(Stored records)
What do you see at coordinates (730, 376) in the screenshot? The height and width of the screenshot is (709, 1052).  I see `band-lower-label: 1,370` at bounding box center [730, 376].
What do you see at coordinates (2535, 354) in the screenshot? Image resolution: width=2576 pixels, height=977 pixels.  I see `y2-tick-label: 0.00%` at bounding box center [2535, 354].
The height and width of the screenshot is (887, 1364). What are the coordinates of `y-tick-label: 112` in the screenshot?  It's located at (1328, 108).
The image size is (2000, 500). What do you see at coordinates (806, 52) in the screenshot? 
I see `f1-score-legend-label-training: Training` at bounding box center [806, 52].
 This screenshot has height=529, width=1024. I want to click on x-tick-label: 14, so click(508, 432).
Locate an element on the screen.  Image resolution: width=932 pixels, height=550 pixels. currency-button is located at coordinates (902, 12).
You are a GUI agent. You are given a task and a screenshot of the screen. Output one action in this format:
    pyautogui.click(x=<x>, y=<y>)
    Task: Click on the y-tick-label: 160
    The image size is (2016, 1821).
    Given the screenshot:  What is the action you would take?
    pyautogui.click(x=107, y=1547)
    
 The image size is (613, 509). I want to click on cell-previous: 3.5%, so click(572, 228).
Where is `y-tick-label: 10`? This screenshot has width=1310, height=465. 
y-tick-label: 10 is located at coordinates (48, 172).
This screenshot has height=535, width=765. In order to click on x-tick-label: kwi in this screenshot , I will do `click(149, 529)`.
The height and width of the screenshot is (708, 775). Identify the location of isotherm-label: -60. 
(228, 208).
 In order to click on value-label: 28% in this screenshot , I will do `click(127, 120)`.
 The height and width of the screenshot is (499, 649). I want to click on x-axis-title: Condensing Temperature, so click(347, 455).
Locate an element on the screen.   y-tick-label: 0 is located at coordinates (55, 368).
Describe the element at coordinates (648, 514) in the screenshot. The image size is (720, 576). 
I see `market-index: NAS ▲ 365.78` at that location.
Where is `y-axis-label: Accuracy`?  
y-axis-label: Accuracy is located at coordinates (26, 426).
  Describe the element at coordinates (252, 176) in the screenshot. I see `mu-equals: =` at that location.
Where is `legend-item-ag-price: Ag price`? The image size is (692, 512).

Task to carry out =>
Copy out the records above, renaming "Locate an element" to "Find an element" everywhere and keeping everything else the same.

Answer to this problem =>
What do you see at coordinates (730, 376) in the screenshot? The height and width of the screenshot is (709, 1052).  I see `band-lower-label: 1,370` at bounding box center [730, 376].
What do you see at coordinates (2535, 354) in the screenshot? Image resolution: width=2576 pixels, height=977 pixels.  I see `y2-tick-label: 0.00%` at bounding box center [2535, 354].
The height and width of the screenshot is (887, 1364). What are the coordinates of `y-tick-label: 112` in the screenshot?  It's located at (1328, 108).
The image size is (2000, 500). What do you see at coordinates (806, 52) in the screenshot? 
I see `f1-score-legend-label-training: Training` at bounding box center [806, 52].
 This screenshot has height=529, width=1024. I want to click on x-tick-label: 14, so click(508, 432).
Find an element on the screen.  Image resolution: width=932 pixels, height=550 pixels. currency-button is located at coordinates (902, 12).
You are a GUI agent. You are given a task and a screenshot of the screen. Output one action in this format:
    pyautogui.click(x=<x>, y=<y>)
    Task: Click on the y-tick-label: 160
    The image size is (2016, 1821).
    Given the screenshot:  What is the action you would take?
    pyautogui.click(x=107, y=1547)
    
 The image size is (613, 509). I want to click on cell-previous: 3.5%, so click(572, 228).
Where is `y-tick-label: 10`? This screenshot has width=1310, height=465. 
y-tick-label: 10 is located at coordinates (48, 172).
This screenshot has height=535, width=765. In order to click on x-tick-label: kwi in this screenshot , I will do `click(149, 529)`.
The height and width of the screenshot is (708, 775). Identify the location of isotherm-label: -60. 
(228, 208).
 In order to click on value-label: 28% in this screenshot , I will do `click(127, 120)`.
 The height and width of the screenshot is (499, 649). I want to click on x-axis-title: Condensing Temperature, so click(347, 455).
Find an element on the screen.   y-tick-label: 0 is located at coordinates (55, 368).
Describe the element at coordinates (648, 514) in the screenshot. The image size is (720, 576). 
I see `market-index: NAS ▲ 365.78` at that location.
Where is `y-axis-label: Accuracy`?  
y-axis-label: Accuracy is located at coordinates (26, 426).
  Describe the element at coordinates (252, 176) in the screenshot. I see `mu-equals: =` at that location.
Where is `legend-item-ag-price: Ag price`? The image size is (692, 512).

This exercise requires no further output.